Entries supplied START

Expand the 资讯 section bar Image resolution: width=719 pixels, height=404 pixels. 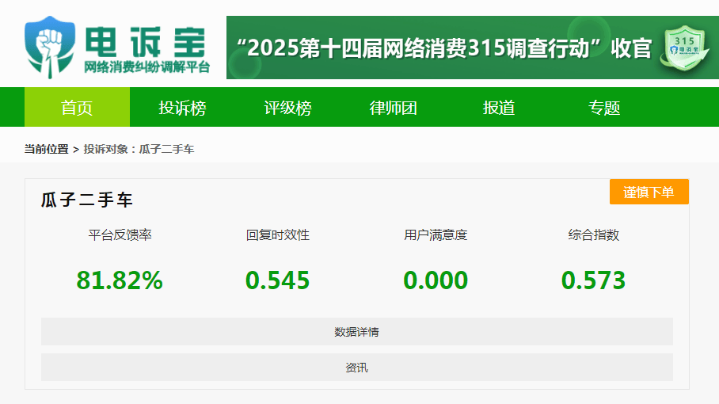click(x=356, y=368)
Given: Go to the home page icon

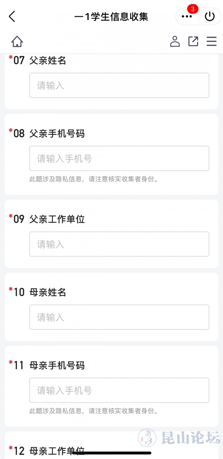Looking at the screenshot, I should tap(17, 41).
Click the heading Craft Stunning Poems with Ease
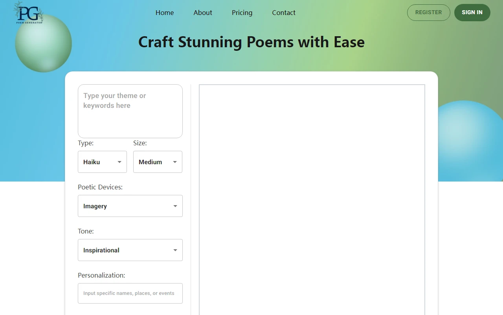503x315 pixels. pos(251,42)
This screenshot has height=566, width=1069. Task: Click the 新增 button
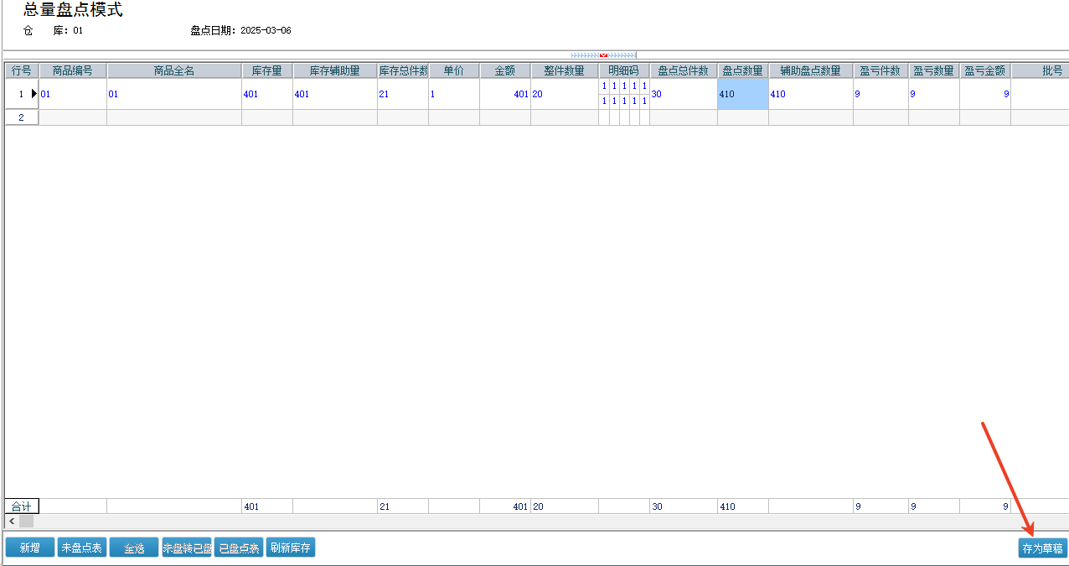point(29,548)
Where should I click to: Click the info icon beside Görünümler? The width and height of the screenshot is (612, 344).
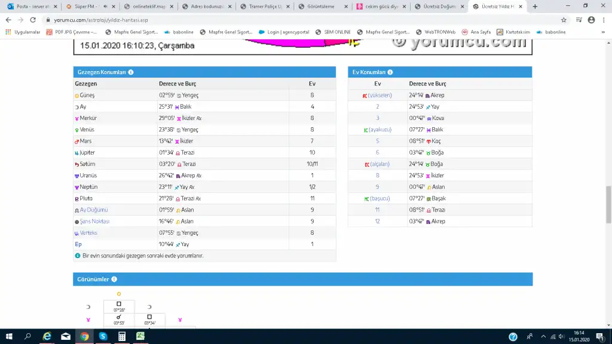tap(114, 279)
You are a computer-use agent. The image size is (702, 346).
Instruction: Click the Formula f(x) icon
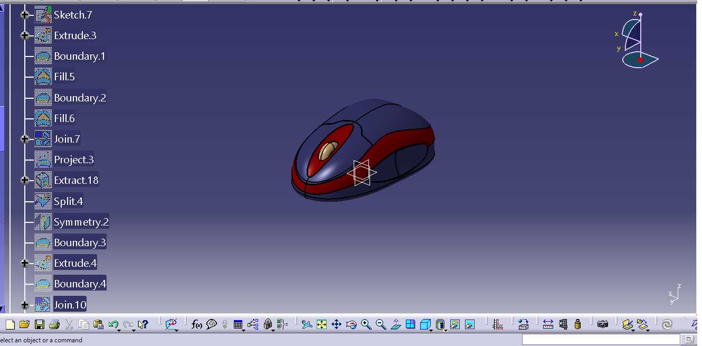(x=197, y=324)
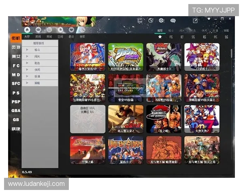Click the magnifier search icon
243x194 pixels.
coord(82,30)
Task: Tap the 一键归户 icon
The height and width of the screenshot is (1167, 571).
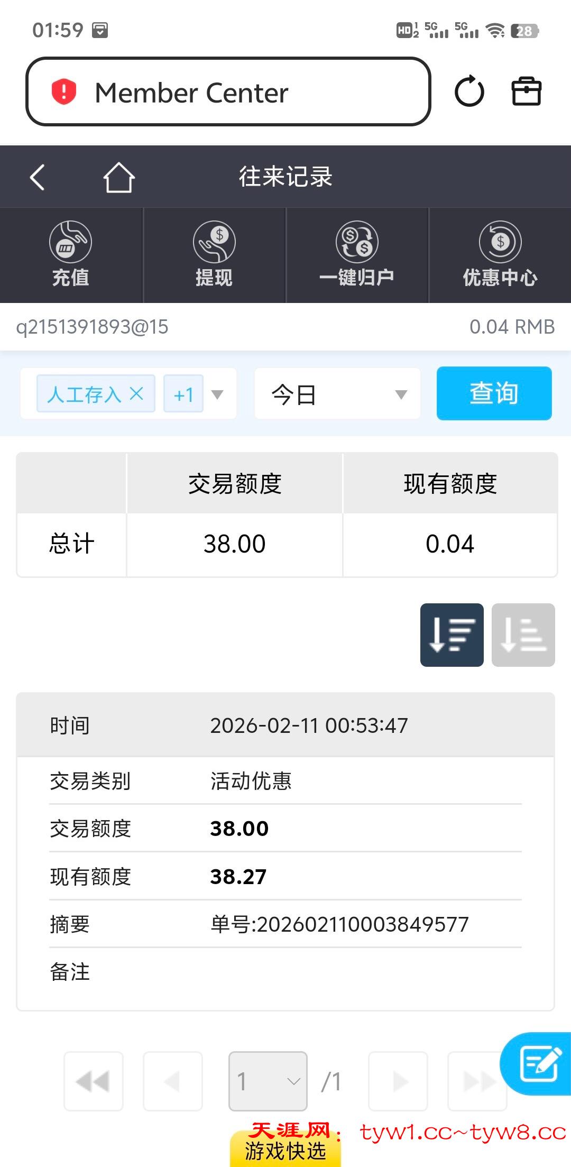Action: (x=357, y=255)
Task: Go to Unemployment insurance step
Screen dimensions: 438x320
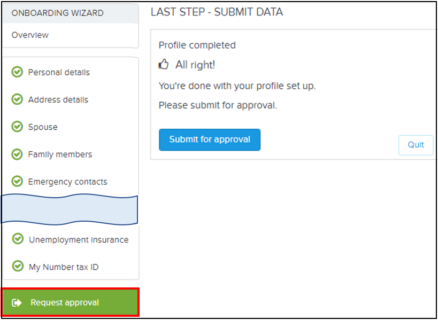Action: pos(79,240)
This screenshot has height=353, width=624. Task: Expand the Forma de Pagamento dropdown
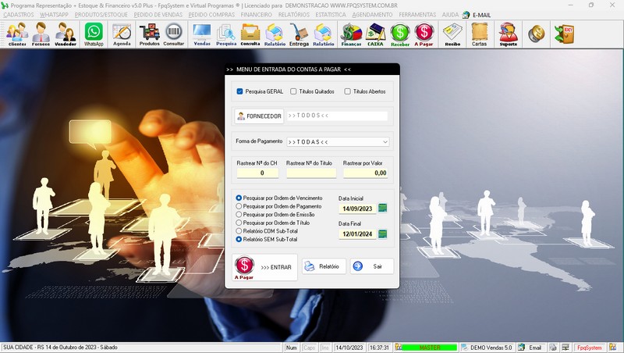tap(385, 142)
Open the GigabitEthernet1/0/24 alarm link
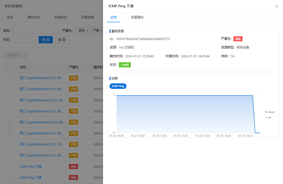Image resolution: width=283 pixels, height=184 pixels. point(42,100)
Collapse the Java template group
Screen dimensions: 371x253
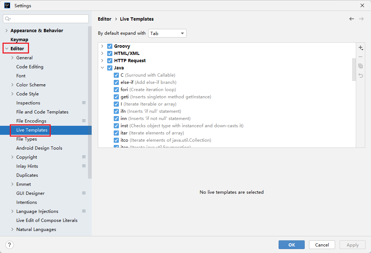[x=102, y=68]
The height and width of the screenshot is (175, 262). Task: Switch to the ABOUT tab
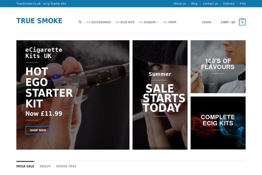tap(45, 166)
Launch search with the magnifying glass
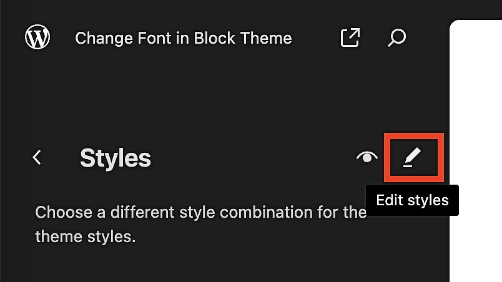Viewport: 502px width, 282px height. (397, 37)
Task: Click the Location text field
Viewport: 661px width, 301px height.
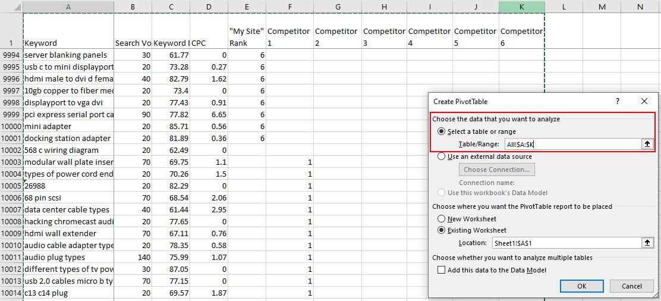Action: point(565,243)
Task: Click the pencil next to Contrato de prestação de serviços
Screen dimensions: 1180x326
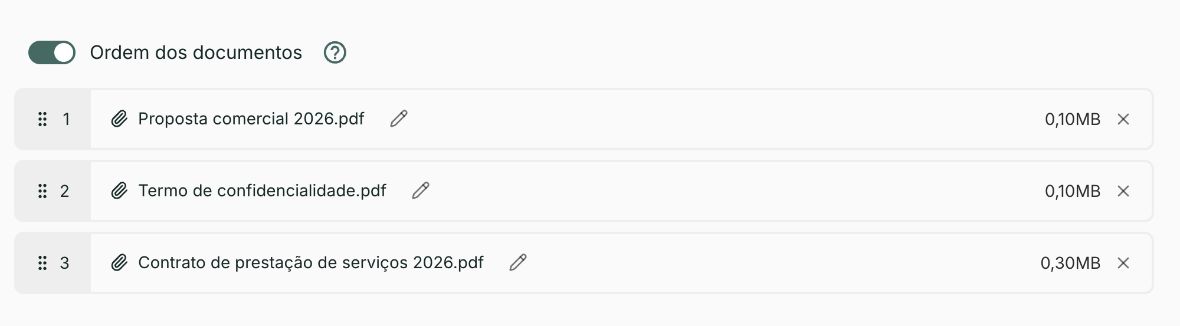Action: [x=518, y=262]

Entries supplied END

Copy word for word the span of the records above that begins at the line with "Click the heading" and ends at the line with "You are a computer-use", including those two lines but not the pictures.

◆ **Task result**:
Click the heading Craft Stunning Poems with Ease
503x315 pixels. pos(251,42)
This screenshot has height=566, width=1069. Task: Click the 新增 button
point(29,548)
Where should I click to: Click the info icon beside Görünümler? The width and height of the screenshot is (612, 344).
tap(114, 279)
You are a computer-use agent. The image size is (702, 346).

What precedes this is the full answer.